Va-t-on assister à un bras de fer entre les services de la police judiciaire et les supporters de Martin Fayulu ou est-ce que le chef de file de Lamuka va répondre calmement ce mercredi 9 septembre à l’invitation qui lui a été lancée par le Parquet Général près la Cour d’Appel ? Pour les militants et sympathisants de Lamuka, “il faut à tout prix” faire barrage à ce qu’ils qualifient de coup politique.

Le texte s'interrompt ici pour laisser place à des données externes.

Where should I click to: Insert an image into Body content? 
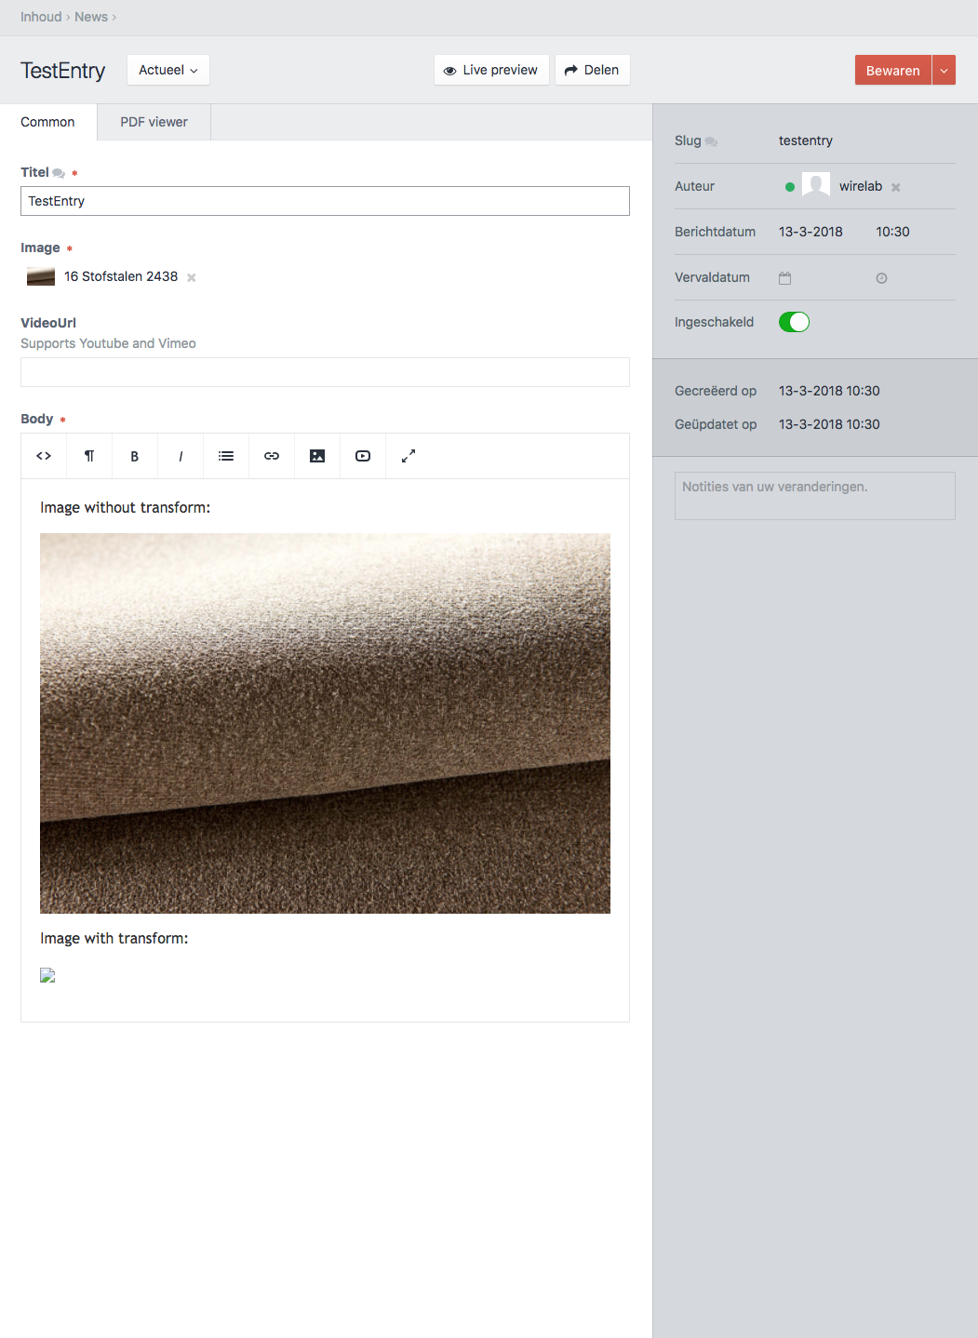(316, 456)
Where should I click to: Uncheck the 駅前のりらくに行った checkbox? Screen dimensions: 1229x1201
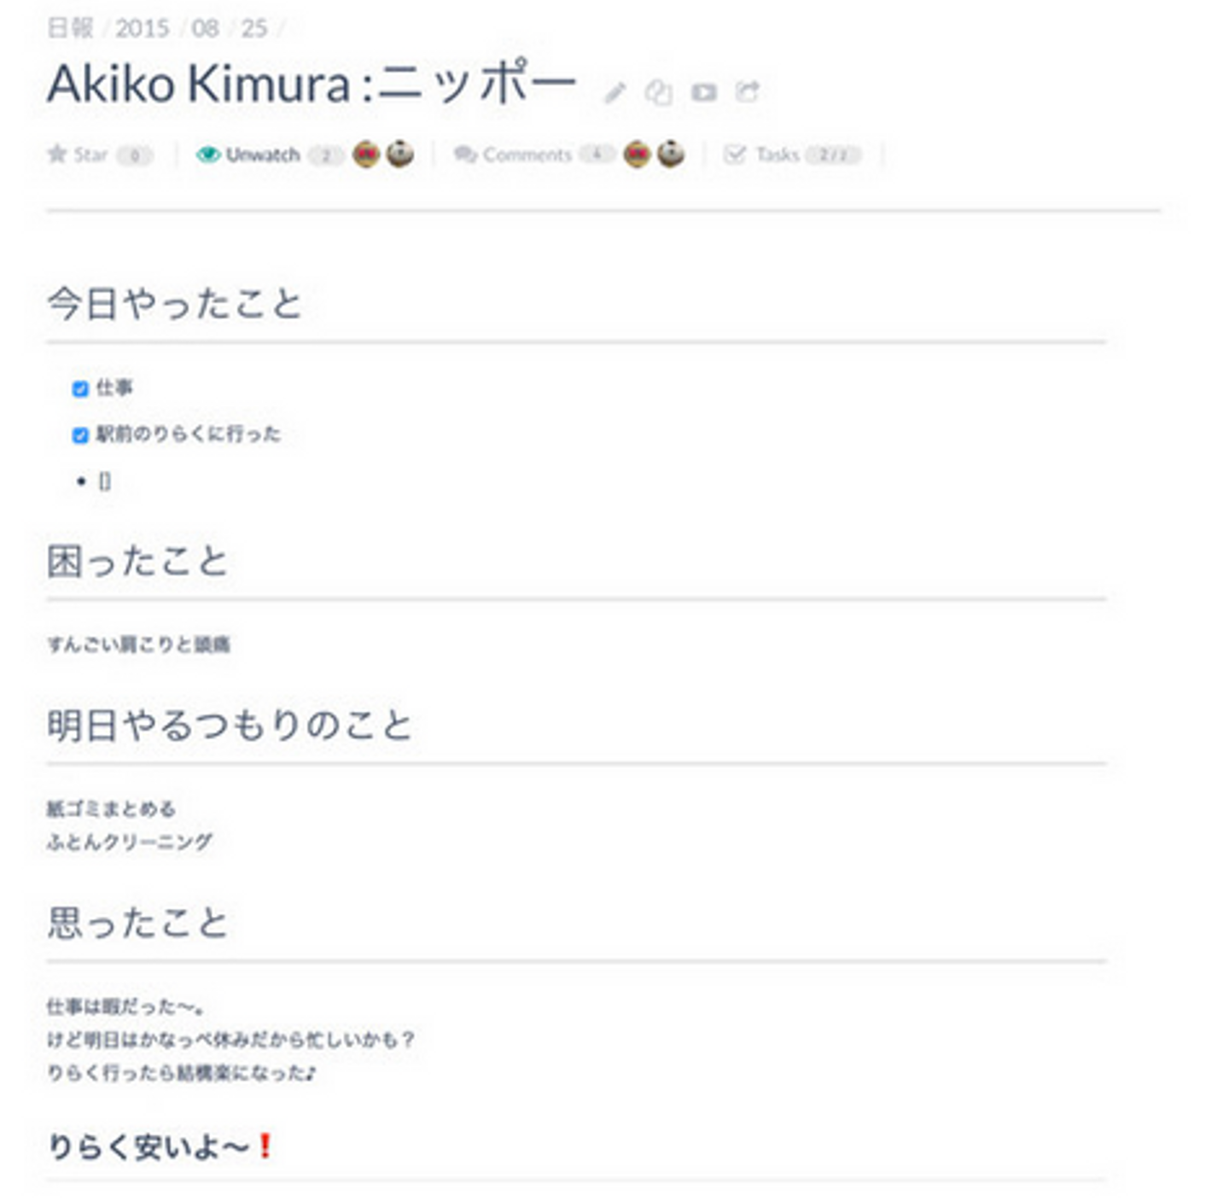point(80,435)
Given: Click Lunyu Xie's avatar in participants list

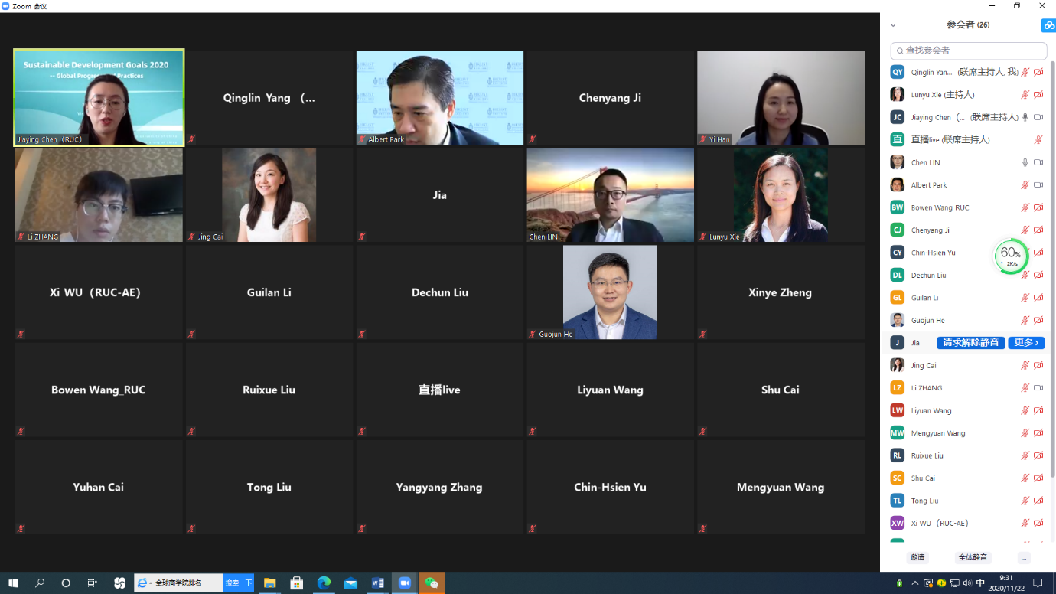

Ce mardi matin, les supporters du coordonnateur de cette plateforme de l’opposition se sont rassemblés devant l’hôtel Faden House, dont le propriétaire n’est autre que Martin Fayulu pour dire leur détermination à “contrecarrer” la procédure judiciaire contre le président de l’Ecidé.
Invité ensemble avec Théodore Ngoy, Fayulu Madidi n’entend pas baisser pavillon. Sur son compte tweeter, le coordonnateur de la plateforme ” Dynamique pour la vérité des urnes” a écrit : “Tout congolais a le devoir de faire échec à tout individu ou un groupe d’individu qui prend le pouvoir par force ou qui l’exerce en violation des dispositions constitutionnelle”. Des phrases tirées de la constitution congolaise, mais qui en disent long sur la combativité de Fayulu.

Pour les Lamukistes, l’invitation de la justice à leur champion sonne comme une déclaration de guerre qui leur a été lancé. Ils se disent prêts à “répondre au défi qui leur a été posé en vue de faire échec à la république dictatoriale déguisée en état de droit”.
” Nous avons là, une passe en or pour que la population congolaise applique l’article 64 ” a déclaré le député Serge Welo.
“C’est un acte de provocation. Ils cherchent l’arrestation du président élu Fayulu pour qu’il ne se présente plus aux élections 2023 comme ils avaient fait au président Bemba” a ajouté Prince Epenge, un des communicateurs de Lamuka.

Martin Fayulu et Théodore Ngoy ont récemment pris position contré la permutation et nomination des juges à la Cours Constitutionnelle par le Président Félix Antoine Tshisekedi. Le coordonnateur de Lamuka avait estimé que le chef de l’État “avait intentionnellement violé la constitution” et qu’il était passible de ce fait, de “haute trahison”.